* _WHAT THE TASK ASKS_
Extract the lines from the first line of the records below through the line containing "You are a GUI", inclusive, and reproduce them exactly as written.

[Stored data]
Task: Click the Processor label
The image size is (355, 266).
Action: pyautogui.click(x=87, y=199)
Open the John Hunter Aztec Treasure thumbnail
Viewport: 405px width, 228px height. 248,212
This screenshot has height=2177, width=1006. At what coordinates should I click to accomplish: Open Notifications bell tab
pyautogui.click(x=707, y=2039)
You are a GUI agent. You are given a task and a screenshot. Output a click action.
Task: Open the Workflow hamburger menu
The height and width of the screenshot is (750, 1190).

* _EXERCISE RESPONSE_
Task: Click the Processor label
The image size is (355, 266).
Action: pyautogui.click(x=87, y=199)
Open the John Hunter Aztec Treasure thumbnail
Viewport: 405px width, 228px height. 248,212
This screenshot has height=2177, width=1006. At what coordinates should I click to accomplish: Open Notifications bell tab
pyautogui.click(x=707, y=2039)
You are a GUI agent. You are given a task and a screenshot. Output a click action.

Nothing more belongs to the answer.